* What you need to do: Return all lines in the data where the string "silent" can be found.

(Beginning of Data shown)

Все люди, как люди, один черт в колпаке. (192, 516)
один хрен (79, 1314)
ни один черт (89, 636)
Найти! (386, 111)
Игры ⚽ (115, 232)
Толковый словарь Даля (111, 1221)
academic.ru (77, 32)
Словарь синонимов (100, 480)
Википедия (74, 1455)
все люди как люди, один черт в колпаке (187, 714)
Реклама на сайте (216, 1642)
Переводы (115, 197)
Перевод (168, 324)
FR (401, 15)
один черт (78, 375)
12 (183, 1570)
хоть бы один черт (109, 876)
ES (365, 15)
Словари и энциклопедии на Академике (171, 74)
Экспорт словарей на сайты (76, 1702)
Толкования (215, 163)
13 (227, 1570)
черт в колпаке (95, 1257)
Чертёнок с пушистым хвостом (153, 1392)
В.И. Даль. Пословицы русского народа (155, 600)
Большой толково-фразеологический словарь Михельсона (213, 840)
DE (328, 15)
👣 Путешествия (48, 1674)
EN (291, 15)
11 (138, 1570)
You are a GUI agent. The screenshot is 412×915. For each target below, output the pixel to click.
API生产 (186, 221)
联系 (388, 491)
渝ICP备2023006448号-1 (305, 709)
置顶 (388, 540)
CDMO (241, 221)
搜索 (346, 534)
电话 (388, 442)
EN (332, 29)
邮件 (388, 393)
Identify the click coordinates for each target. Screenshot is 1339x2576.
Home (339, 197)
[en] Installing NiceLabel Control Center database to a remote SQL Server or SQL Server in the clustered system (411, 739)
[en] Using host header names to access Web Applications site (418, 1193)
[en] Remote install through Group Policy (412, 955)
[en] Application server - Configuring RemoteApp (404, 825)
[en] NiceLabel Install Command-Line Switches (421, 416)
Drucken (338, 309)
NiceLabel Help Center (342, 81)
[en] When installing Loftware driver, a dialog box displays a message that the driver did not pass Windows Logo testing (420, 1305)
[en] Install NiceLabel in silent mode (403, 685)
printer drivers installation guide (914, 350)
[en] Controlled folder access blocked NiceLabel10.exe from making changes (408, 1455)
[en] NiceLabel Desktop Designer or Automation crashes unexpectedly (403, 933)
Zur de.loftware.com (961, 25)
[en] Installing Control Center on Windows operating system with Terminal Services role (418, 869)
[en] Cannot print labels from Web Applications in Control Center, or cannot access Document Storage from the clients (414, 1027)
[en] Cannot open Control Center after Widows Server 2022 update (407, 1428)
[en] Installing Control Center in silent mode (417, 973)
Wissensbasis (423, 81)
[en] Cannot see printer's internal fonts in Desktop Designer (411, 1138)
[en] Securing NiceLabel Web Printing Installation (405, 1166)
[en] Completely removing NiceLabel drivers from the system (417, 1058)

(End of Data shown)

* Response box:
[en] Install NiceLabel in silent mode (403, 685)
[en] Installing Control Center in silent mode (417, 973)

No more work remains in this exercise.